■ **Document section**
····················
Acompli's approach is to extend the DPO's reach without compromising quality. The AI helpers encode privacy knowledge and best practice guidance in a form that is accessible at the moment of need. Contributors get instant support that is contextual to their specific project. DPOs get assessments that are more complete and more consistent when they arrive for review.
This is not a replacement for human privacy expertise. It is an amplification of that expertise — making it available at scale across the organisation, embedding it in the workflow where it is most needed, and reducing the translation burden between domain knowledge and compliance language.
From Burden to Flow
The psychology of task completion tells us that people perform best when they experience flow: a state where challenge is matched by capability and where progress feels achievable. DPIA completion, for most contributors, is the opposite of flow. It is a task where challenge exceeds perceived capability, where progress feels uncertain, and where the reward for completion is merely the removal of an unpleasant obligation.
····················
■ **Your tasks**
(a) In the passage on Acompli's privacy approach, what do DPOs receive when assessments arrive for review?
(b) Resume the passage on Acompli's privacy approach, picking up right after its final sentence.

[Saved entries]
····················
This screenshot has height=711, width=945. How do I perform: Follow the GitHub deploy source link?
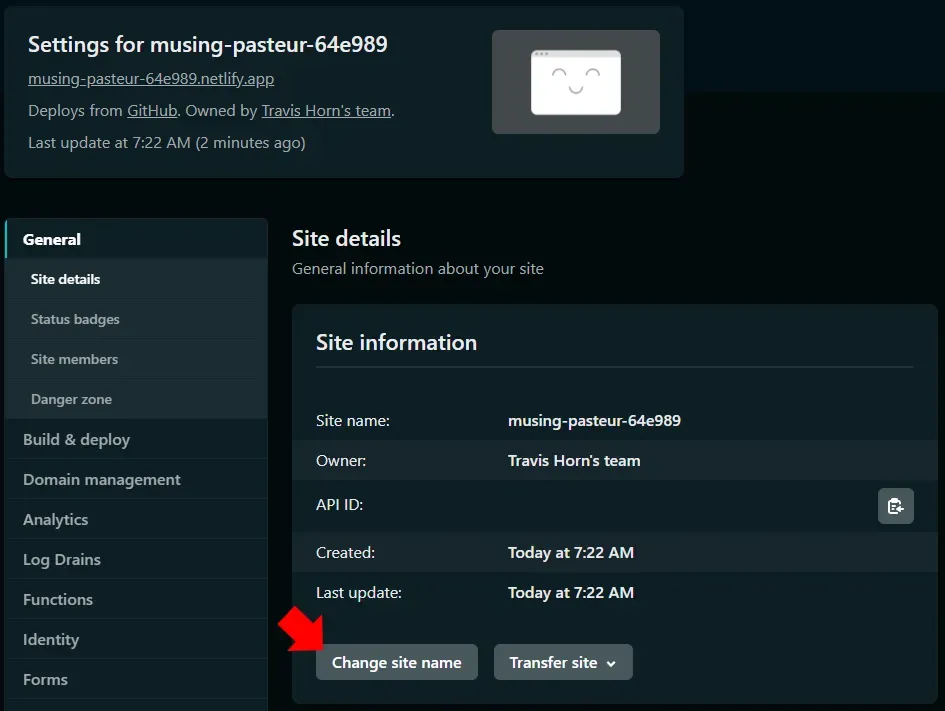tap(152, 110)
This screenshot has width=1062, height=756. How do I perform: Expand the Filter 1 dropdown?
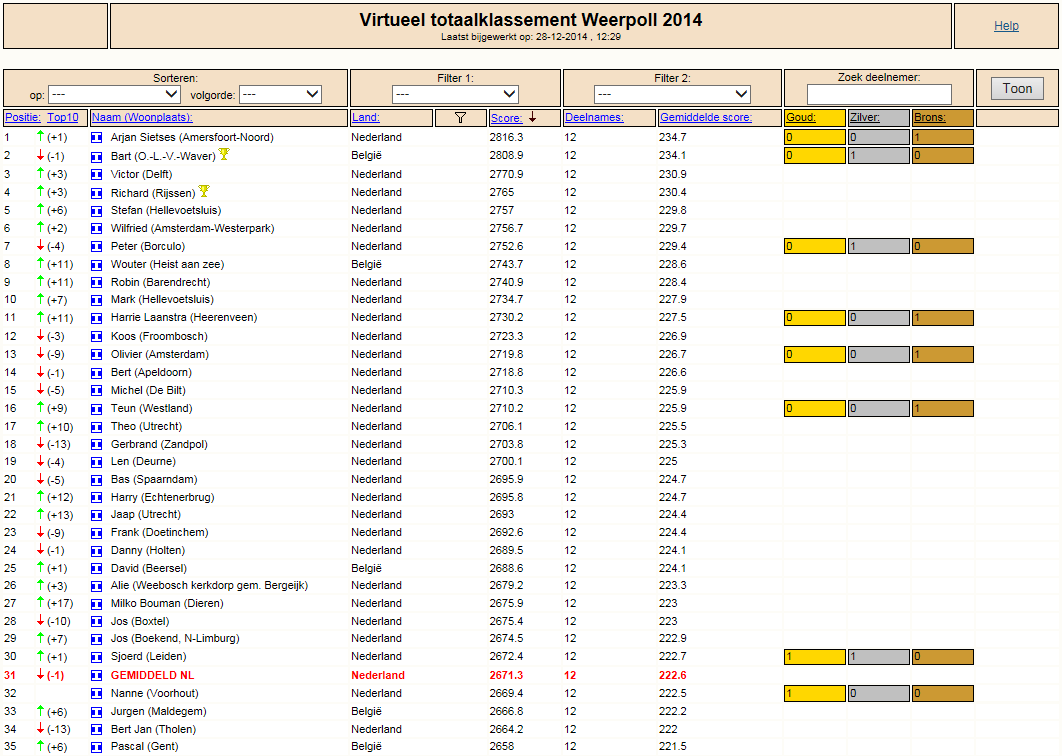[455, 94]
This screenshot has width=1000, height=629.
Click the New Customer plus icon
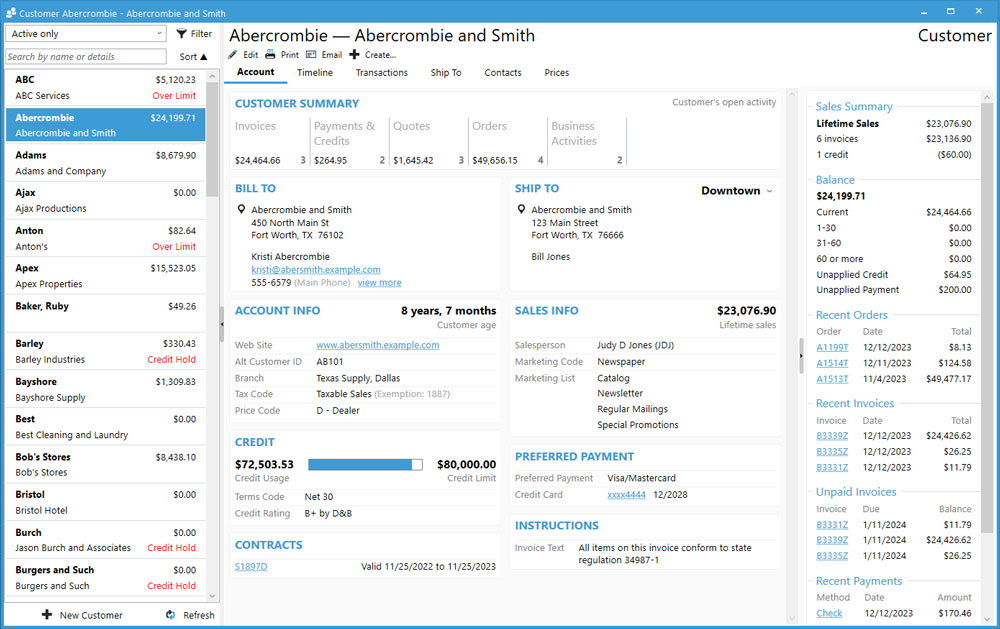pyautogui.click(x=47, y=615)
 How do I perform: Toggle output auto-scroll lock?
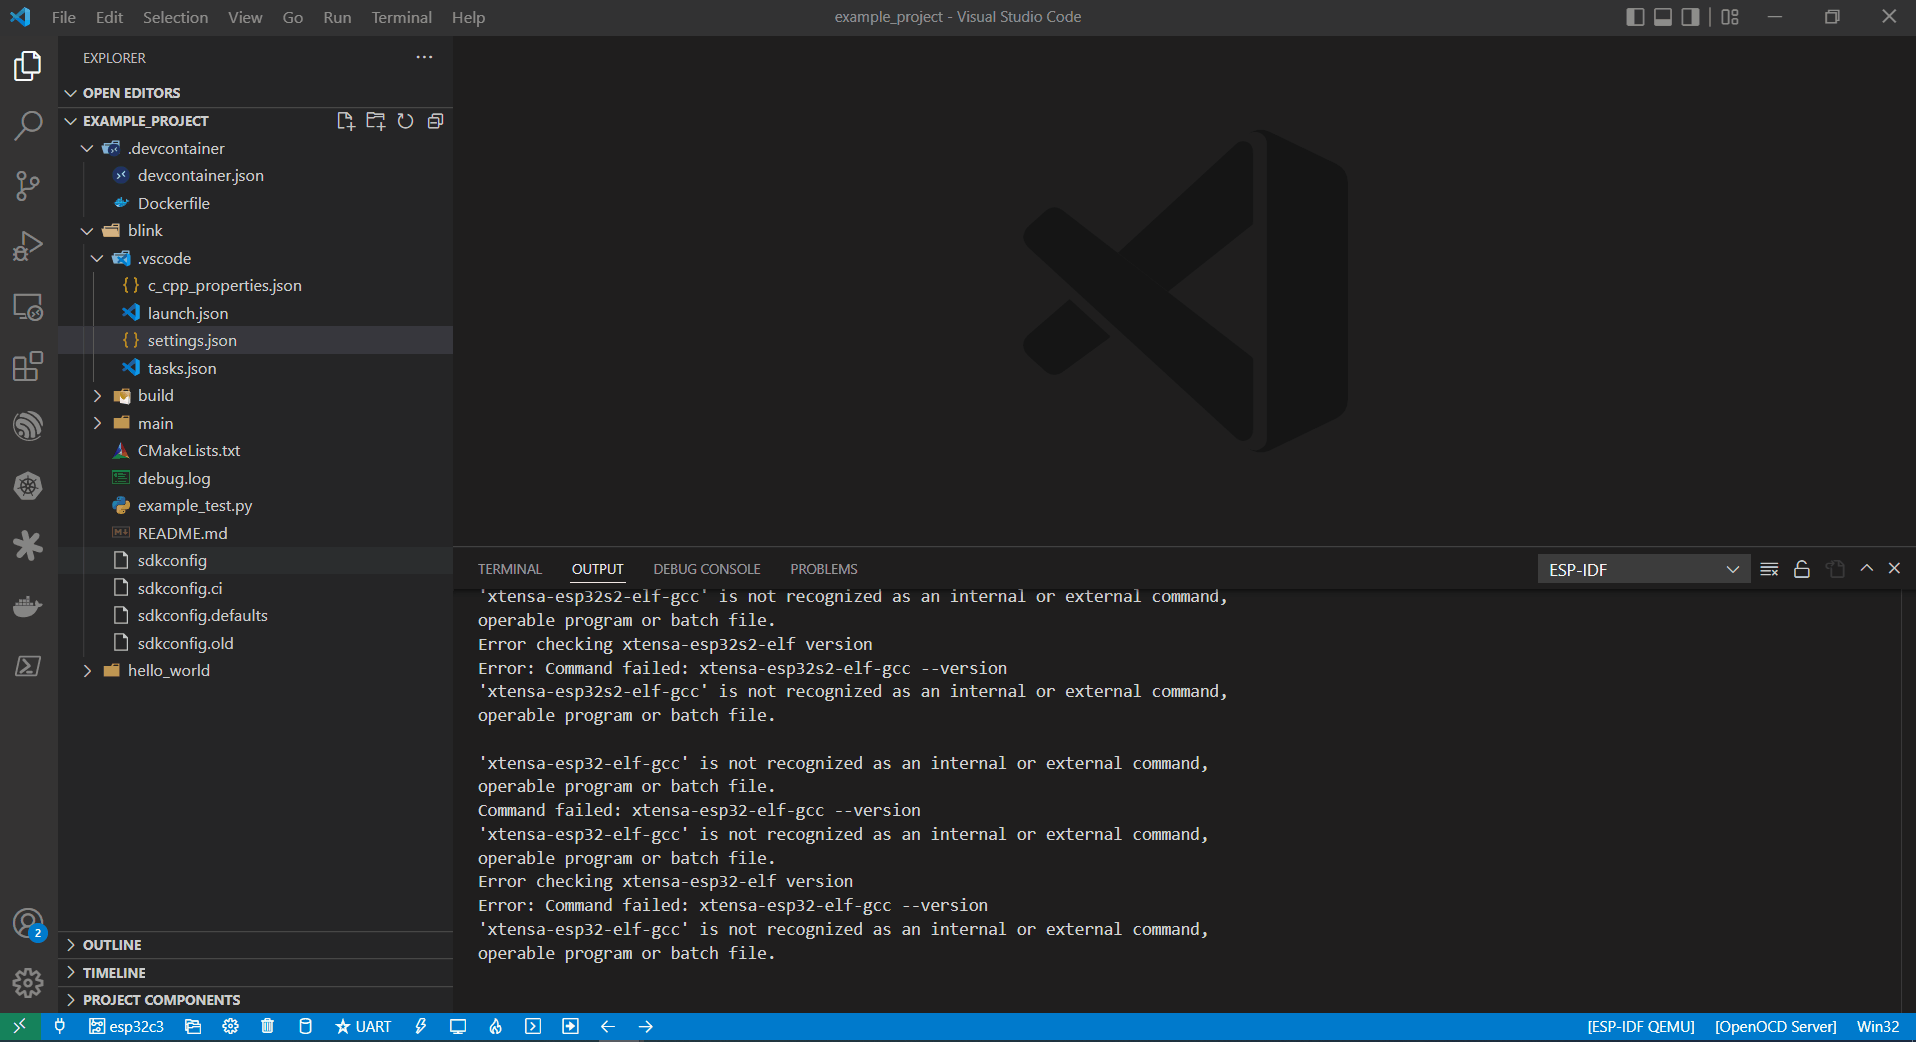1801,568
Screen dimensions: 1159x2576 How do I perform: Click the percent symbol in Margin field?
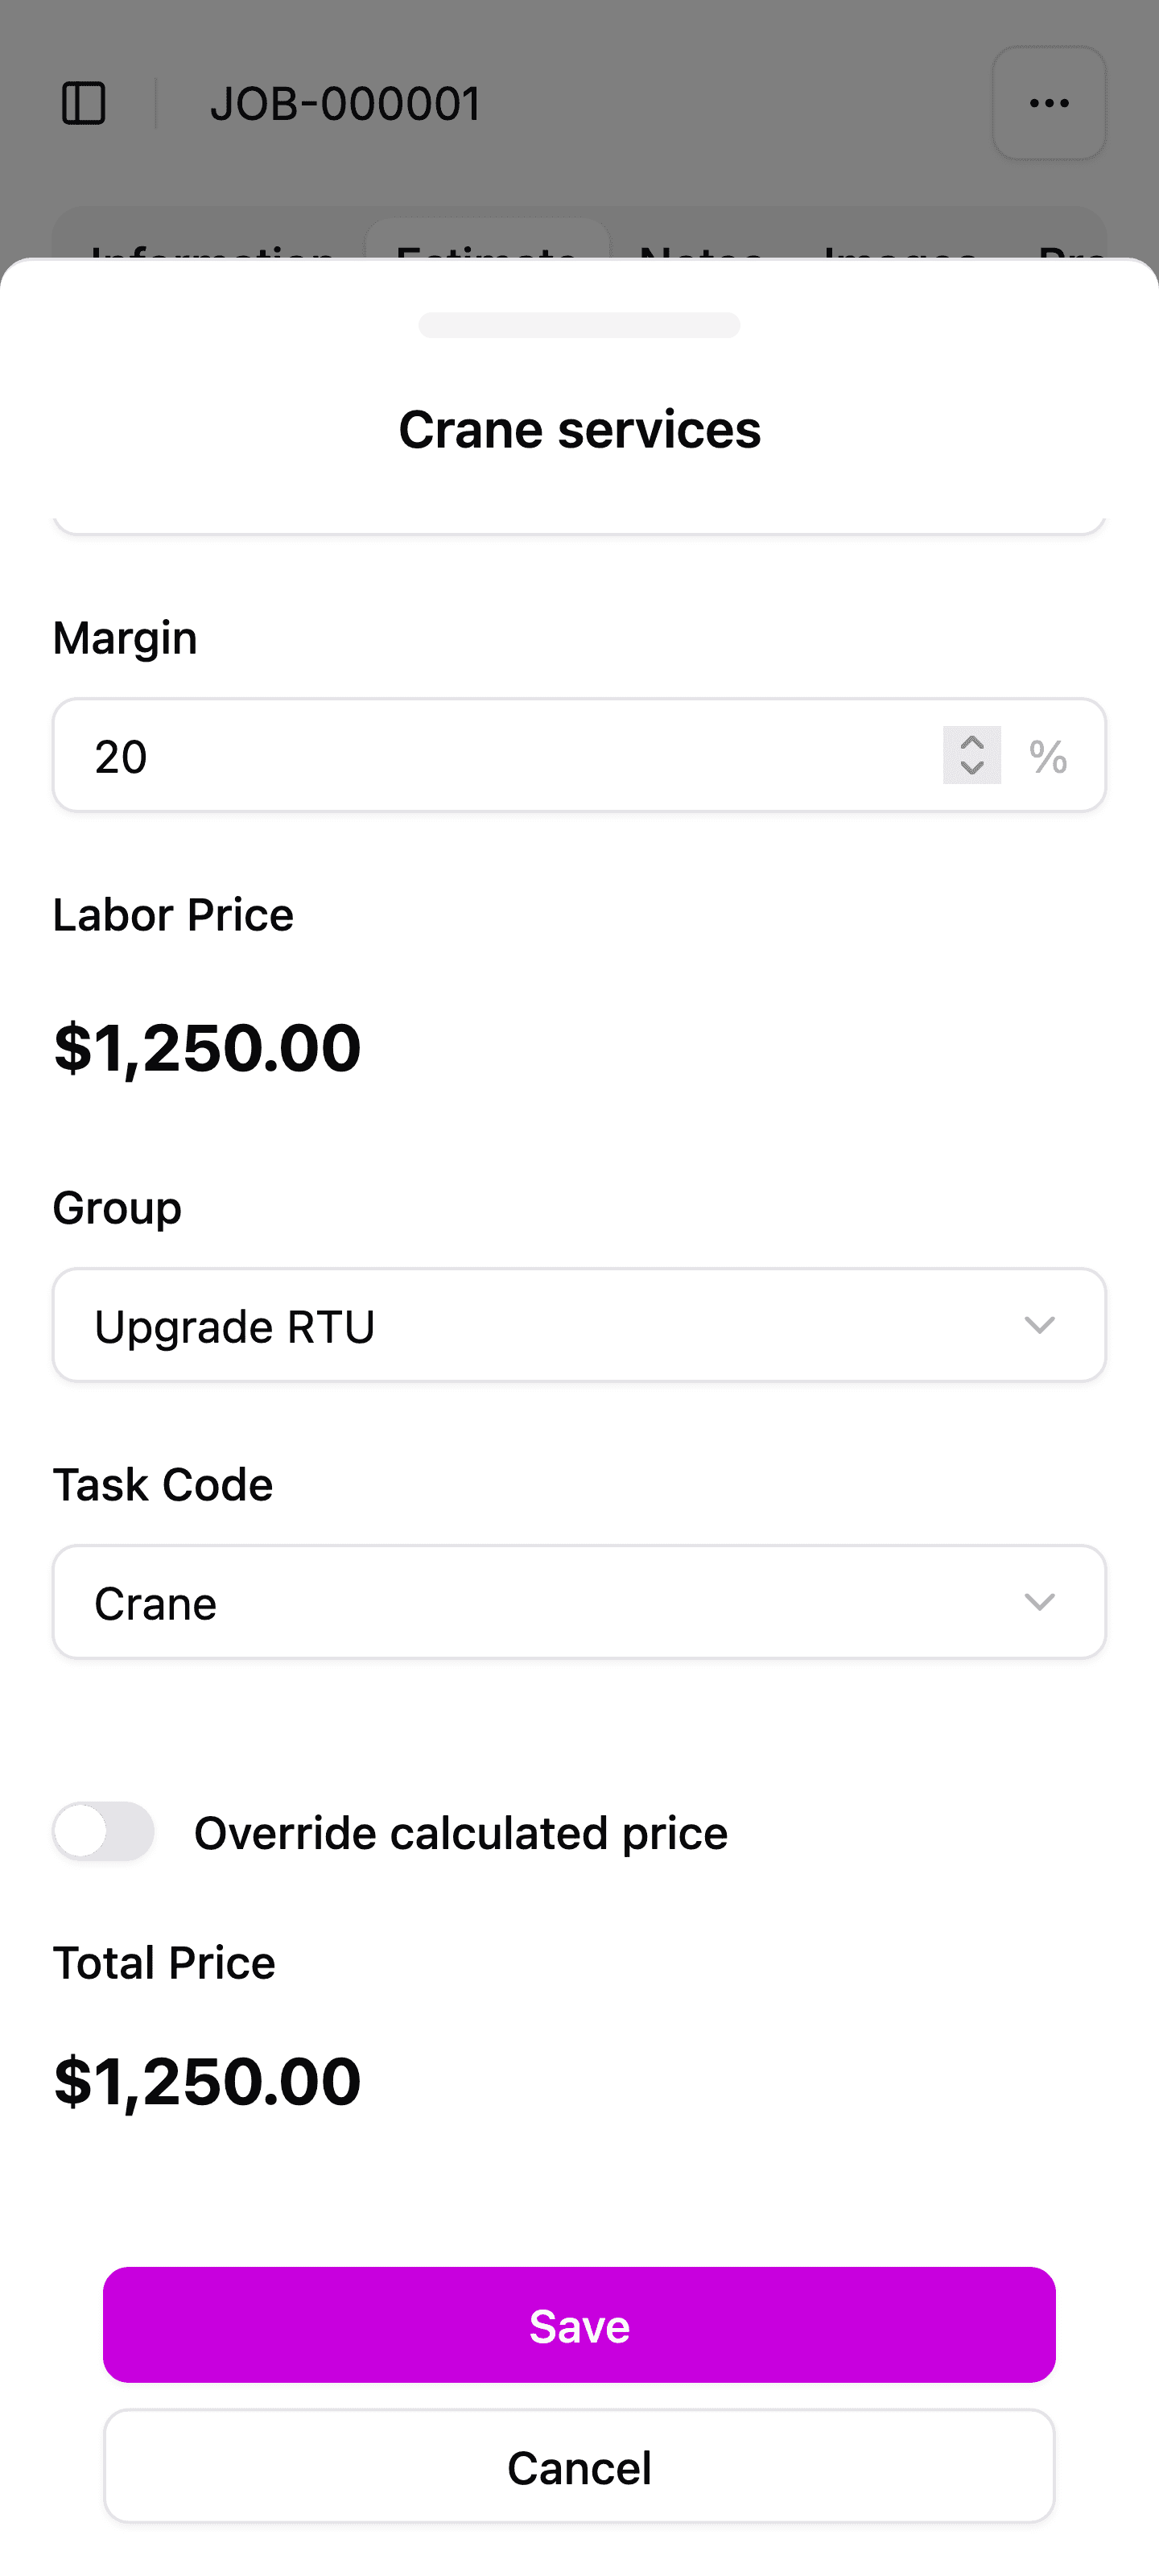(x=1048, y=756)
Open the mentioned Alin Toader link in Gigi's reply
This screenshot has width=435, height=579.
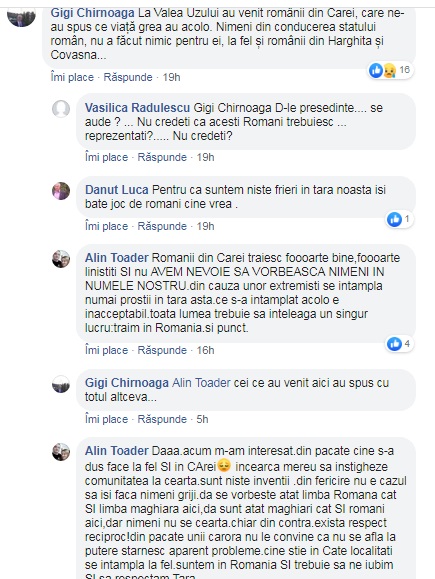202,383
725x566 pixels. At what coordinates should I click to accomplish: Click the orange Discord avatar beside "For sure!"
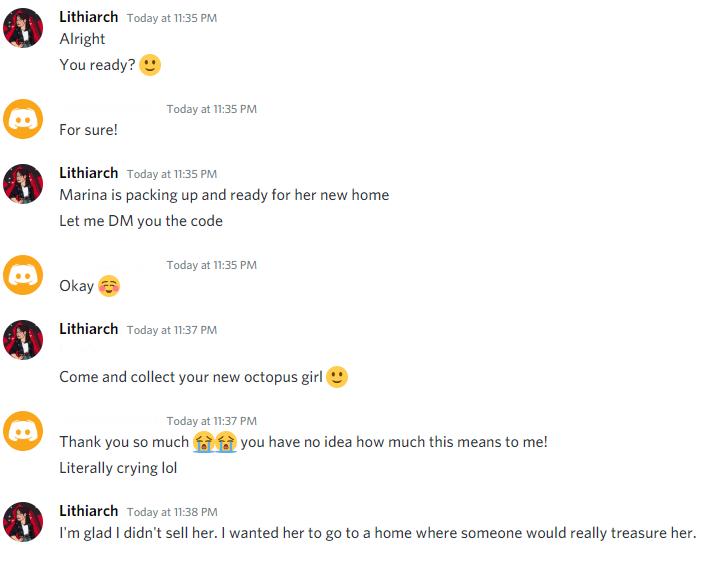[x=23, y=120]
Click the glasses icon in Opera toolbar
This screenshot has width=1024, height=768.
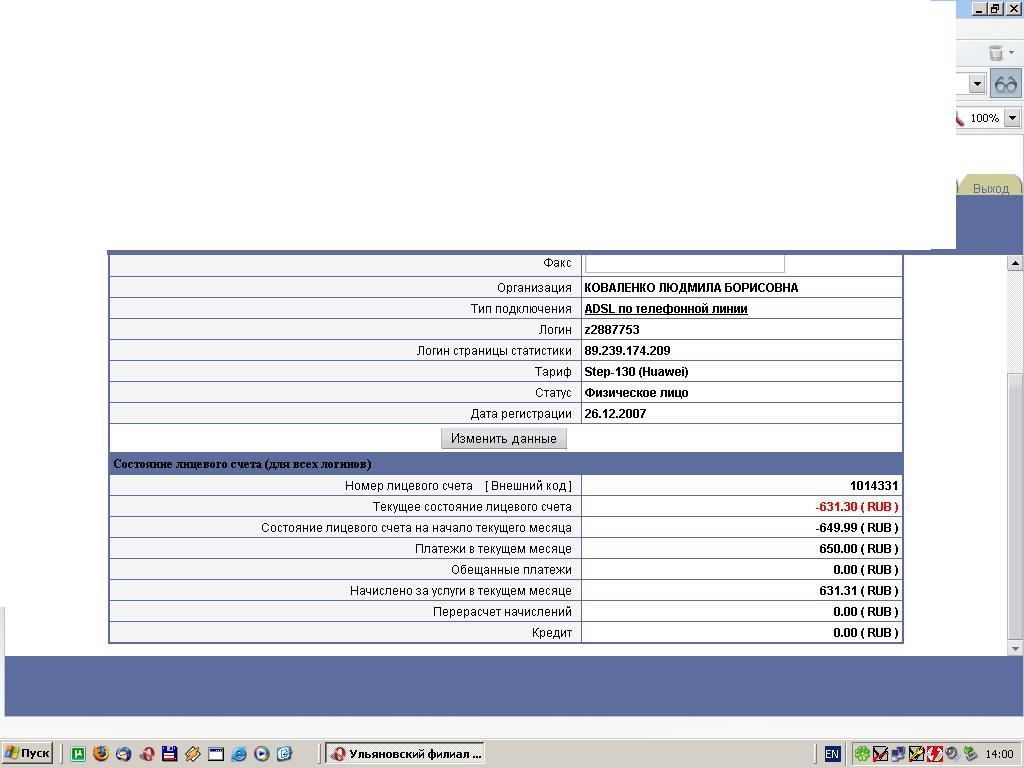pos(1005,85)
····················
■ **Responses to the tasks**
(a) Assessments that are more complete and more consistent.

(b)
Acompli is designed to shift that dynamic. By providing guidance that reduces perceived challenge, by making the assessment searchable and understandable, and by embedding support at the point of need, the platform makes DPIA completion feel less like a compliance burden and more like a structured workflow with clear help available.
The result is assessments that get completed faster, with higher quality, by contributors who feel supported rather than stuck. And that changes the organisational relationship with GDPR compliance — from something to be endured to something that can actually be done well.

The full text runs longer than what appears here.